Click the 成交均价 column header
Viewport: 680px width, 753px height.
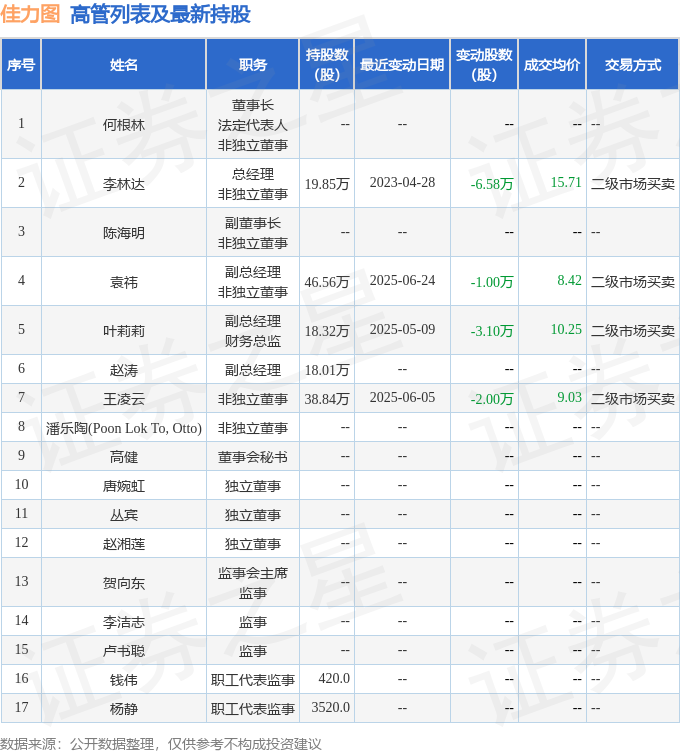(x=551, y=64)
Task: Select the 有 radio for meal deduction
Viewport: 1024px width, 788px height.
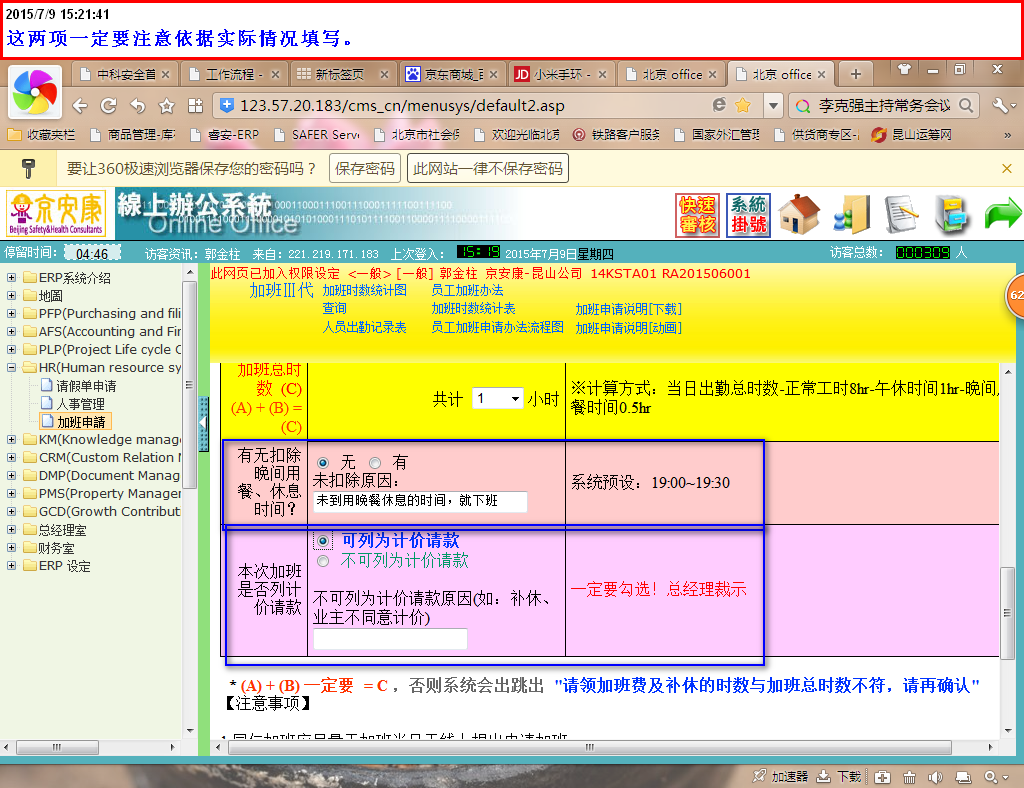Action: click(x=376, y=463)
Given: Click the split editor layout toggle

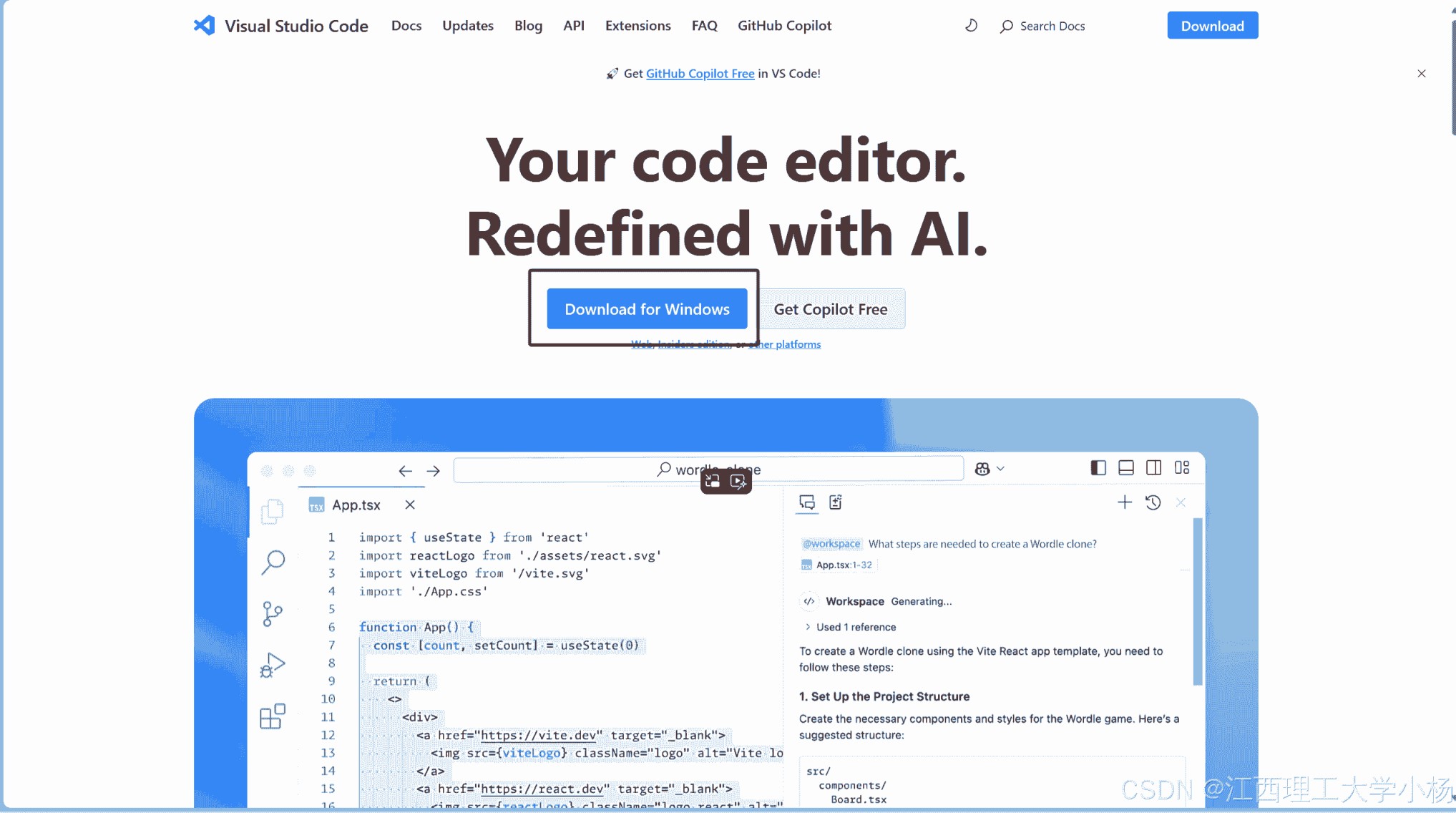Looking at the screenshot, I should (1153, 469).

◆ ◆ ◆ ◆

- [WHAT THE TASK REQUIRES]:
Only the text of the records above, copied exactly, should be returned; the pictures stay out.

- [WRITTEN ANSWER]:
Click the 成交均价 column header
Viewport: 680px width, 753px height.
(x=551, y=64)
Task: Select the 有 radio for meal deduction
Viewport: 1024px width, 788px height.
Action: click(x=376, y=463)
Given: Click the split editor layout toggle

Looking at the screenshot, I should (1153, 469).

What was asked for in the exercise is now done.